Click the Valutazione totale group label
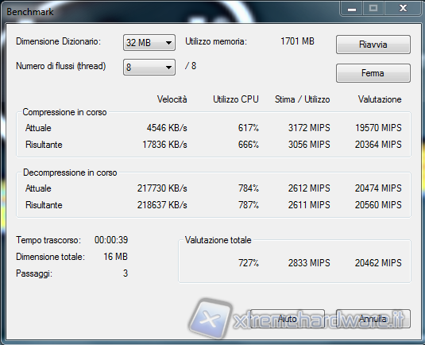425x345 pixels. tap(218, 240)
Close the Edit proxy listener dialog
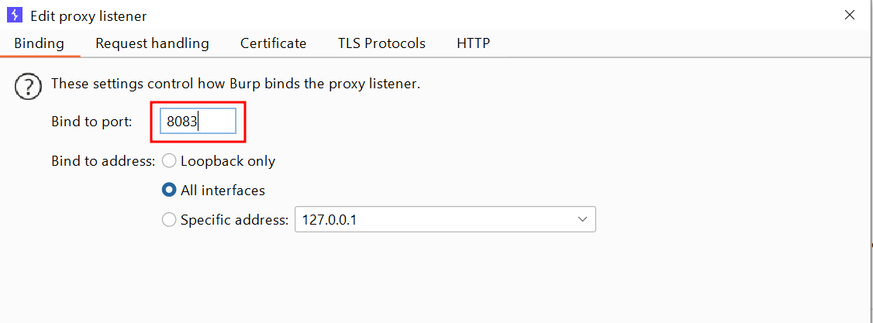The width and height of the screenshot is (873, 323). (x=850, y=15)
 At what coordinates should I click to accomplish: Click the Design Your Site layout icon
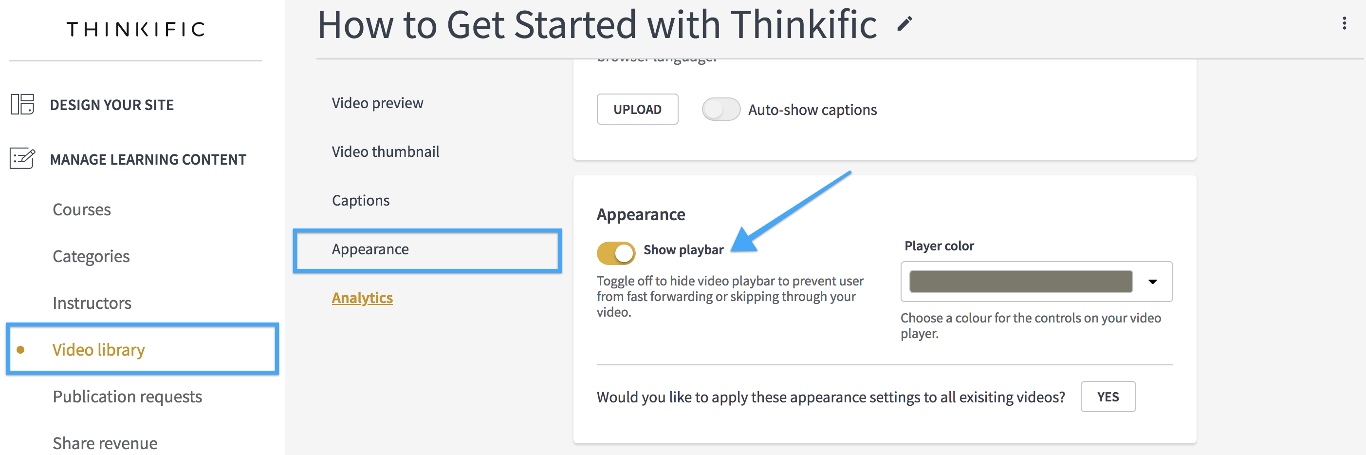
---
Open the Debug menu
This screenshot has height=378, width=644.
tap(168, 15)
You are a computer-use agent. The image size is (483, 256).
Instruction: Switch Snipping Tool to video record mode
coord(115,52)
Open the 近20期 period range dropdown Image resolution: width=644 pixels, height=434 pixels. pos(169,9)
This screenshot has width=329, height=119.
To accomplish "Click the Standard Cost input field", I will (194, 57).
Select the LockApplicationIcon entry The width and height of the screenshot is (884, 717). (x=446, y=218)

_TASK DETAILS_
Word for word, restate the lines of the listing above starting at the line with "Instruction: Switch Snipping" and ending at the line with "Select the LockApplicationIcon", and nothing outside them.

_EXERCISE RESULT_
Instruction: Switch Snipping Tool to video record mode
coord(115,52)
Open the 近20期 period range dropdown Image resolution: width=644 pixels, height=434 pixels. pos(169,9)
This screenshot has width=329, height=119.
To accomplish "Click the Standard Cost input field", I will (194, 57).
Select the LockApplicationIcon entry The width and height of the screenshot is (884, 717). (x=446, y=218)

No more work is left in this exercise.